*** Opening of Text segment ***
NAME

Image::Leptonica::Func::warper

VERSION

version 0.04

warper.c

warper.c

    High-level captcha interface
        PIX               *pixSimpleCaptcha()

    Random sinusoidal warping
        PIX               *pixRandomHarmonicWarp()

    Helper functions
        static l_float64  *generateRandomNumberArray()
        static l_int32     applyWarpTransform()

    Version using a LUT for sin
        PIX               *pixRandomHarmonicWarpLUT()
        static l_int32     applyWarpTransformLUT()
        static l_int32     makeSinLUT()
        static l_float32   getSinFromLUT()

    Stereoscopic warping
        PIX               *pixWarpStereoscopic()

    Linear and quadratic horizontal stretching
        PIX               *pixStretchHorizontal()
*** Close of Text segment ***
*** Opening of Given information ***
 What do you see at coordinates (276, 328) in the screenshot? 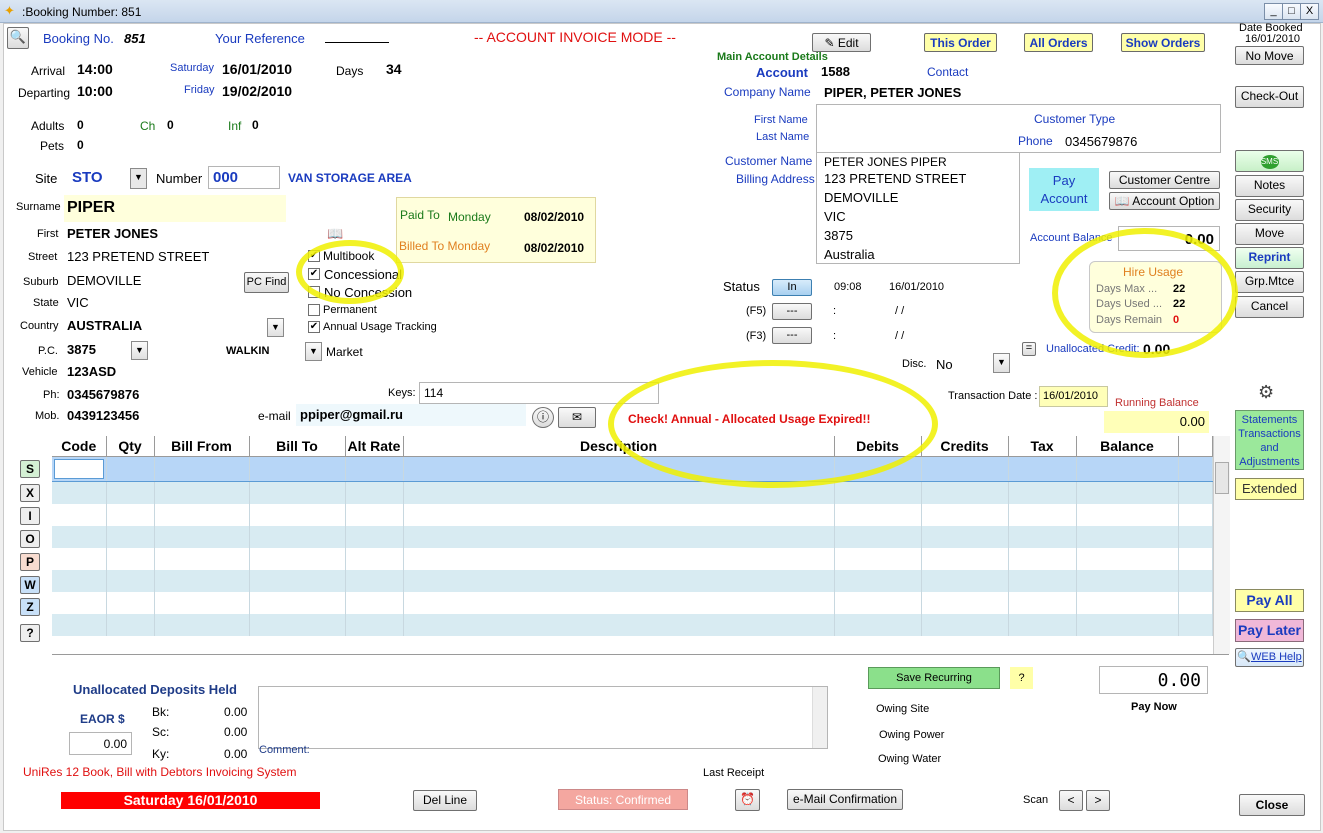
*** Close of Given information ***
Questions on the material.
1 > Name every function that the warper.c documentation declares as static.
2 > Resume the warper.c documentation from its last line, carrying the function listing forward.

Task responses.
1 >
generateRandomNumberArray()
applyWarpTransform()
applyWarpTransformLUT()
makeSinLUT()
getSinFromLUT()

2 >
        PIX               *pixStretchHorizontalSampled()
        PIX               *pixStretchHorizontalLI()

    Quadratic vertical shear
        PIX               *pixQuadraticVShear()
        PIX               *pixQuadraticVShearSampled()
        PIX               *pixQuadraticVShearLI()

    Stereo from a pair of images
        PIX               *pixStereoFromPair()

FUNCTIONS

pixQuadraticVShear

PIX * pixQuadraticVShear ( PIX *pixs, l_int32 dir, l_int32 vmaxt, l_int32 vmaxb, l_int32 operation, l_int32 incolor )

pixQuadraticVShear()

    Input:  pixs (1, 8 or 32 bpp)
            dir (L_WARP_TO_LEFT or L_WARP_TO_RIGHT)
            vmaxt (max vertical displacement at edge and at top)
            vmaxb (max vertical displacement at edge and at bottom)
            operation (L_SAMPLED or L_INTERPOLATED)
            incolor (L_BRING_IN_WHITE or L_BRING_IN_BLACK)
    Return: pixd (stretched), or null on error

Notes:
    (1) This gives a quadratic bending, upward or downward, as you
        move to the left or right.
    (2) If @dir == L_WARP_TO_LEFT, the right edge is unchanged, and
        the left edge pixels are moved maximally up or down.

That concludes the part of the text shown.